Même avec une extension de durée de vie des centrales existantes, il faudra en construire de nouvelles, ne serait-ce que pour maintenir les niveaux de production électriques. «Les modèles les plus récents ont des caractéristiques opérationnelles et de sécurité supérieures, mais ils nécessitent des investissements de départ importants qui mettent des années à porter leurs fruits. Les gouvernements doivent soutenir de manière proactive le financement de ces coûts initiaux élevés par des contrats à long terme, des garanties de capital et même des investissements directs».

«Innover»

 Enfin, l’AIE et l’AIEA soulignent la nécessité de soutenir l’innovation dans l’énergie nucléaire et plus particulièrement les technologies prometteuses des petits réacteurs modulaires, moins coûteux et plus sûrs que les grands équipements. Ils mettent en avant le fait que le secteur privé est très intéressé par ces technologies. Les Etats-Unis et la Chine sont en pointe dans ce domaine, mais la France a fait l’impasse. Fatih Birol et Rafael Mariano Grossi ajoutent que les petits réacteurs peuvent apporter des solutions à la transition énergétique pour produire, par exemple, de l’hydrogène bas carbone pour la sidérurgie ou pour le transport maritime.

En conclusion, la tribune insiste sur le fait que l’opportunité d’investir dans le nucléaire avec des taux d’intérêts très bas ne doit pas être ratée.

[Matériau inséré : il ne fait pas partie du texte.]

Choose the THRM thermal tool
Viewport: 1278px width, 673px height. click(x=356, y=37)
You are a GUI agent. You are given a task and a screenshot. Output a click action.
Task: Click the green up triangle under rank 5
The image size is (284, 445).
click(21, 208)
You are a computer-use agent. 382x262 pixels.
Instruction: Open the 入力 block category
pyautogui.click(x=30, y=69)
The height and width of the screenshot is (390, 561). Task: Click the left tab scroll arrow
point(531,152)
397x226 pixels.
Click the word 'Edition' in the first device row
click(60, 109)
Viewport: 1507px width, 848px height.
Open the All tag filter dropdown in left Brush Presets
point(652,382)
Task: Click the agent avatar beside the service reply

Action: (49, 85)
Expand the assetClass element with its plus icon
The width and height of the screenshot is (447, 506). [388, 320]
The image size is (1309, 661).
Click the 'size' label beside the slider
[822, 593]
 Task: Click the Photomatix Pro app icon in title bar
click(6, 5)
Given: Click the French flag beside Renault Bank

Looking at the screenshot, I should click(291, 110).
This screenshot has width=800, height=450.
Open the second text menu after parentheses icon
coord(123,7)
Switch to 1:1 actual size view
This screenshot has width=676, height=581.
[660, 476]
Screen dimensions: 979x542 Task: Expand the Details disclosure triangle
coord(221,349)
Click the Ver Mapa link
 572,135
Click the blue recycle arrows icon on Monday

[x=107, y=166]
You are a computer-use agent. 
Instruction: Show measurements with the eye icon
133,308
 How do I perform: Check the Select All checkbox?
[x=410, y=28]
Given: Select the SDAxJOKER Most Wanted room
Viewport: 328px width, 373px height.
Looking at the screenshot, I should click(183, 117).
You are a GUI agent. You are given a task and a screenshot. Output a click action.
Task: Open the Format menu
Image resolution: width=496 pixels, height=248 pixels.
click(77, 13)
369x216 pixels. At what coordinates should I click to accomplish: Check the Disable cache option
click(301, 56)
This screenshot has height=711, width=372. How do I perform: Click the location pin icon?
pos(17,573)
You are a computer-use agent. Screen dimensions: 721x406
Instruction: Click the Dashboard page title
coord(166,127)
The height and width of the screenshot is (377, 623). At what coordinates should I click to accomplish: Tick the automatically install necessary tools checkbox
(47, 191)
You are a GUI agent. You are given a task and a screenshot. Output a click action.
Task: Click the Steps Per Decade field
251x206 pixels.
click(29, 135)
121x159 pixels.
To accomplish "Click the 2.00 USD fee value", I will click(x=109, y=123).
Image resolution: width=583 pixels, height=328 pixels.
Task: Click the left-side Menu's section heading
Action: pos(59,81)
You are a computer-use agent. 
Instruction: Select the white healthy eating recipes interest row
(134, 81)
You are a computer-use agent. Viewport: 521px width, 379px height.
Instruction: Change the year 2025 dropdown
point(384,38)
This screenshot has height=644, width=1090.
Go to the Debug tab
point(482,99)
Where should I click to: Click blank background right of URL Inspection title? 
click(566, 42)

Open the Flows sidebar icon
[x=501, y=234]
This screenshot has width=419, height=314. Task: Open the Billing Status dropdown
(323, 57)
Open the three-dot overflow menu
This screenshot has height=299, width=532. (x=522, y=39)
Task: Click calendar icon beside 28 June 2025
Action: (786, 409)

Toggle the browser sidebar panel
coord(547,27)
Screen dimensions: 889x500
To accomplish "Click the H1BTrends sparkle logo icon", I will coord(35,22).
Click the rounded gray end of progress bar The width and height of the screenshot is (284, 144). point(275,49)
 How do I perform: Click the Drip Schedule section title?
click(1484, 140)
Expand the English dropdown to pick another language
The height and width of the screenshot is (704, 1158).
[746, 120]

«L’électricité nucléaire a un rôle très clair à jouer dans la réduction des émissions mondiales. Les défis concernant la sécurité et la gestion des déchets sont un obstacle à l’acceptation de cette énergie par l’opinion publique dans certains pays. Mais le monde a des institutions qui fonctionnent bien et des technologies pour régler ces problèmes. Compte tenu de l’échelle et de l’urgence du défi climatique, nous n’avons pas le luxe d’exclure le nucléaire des outils dont nous disposons».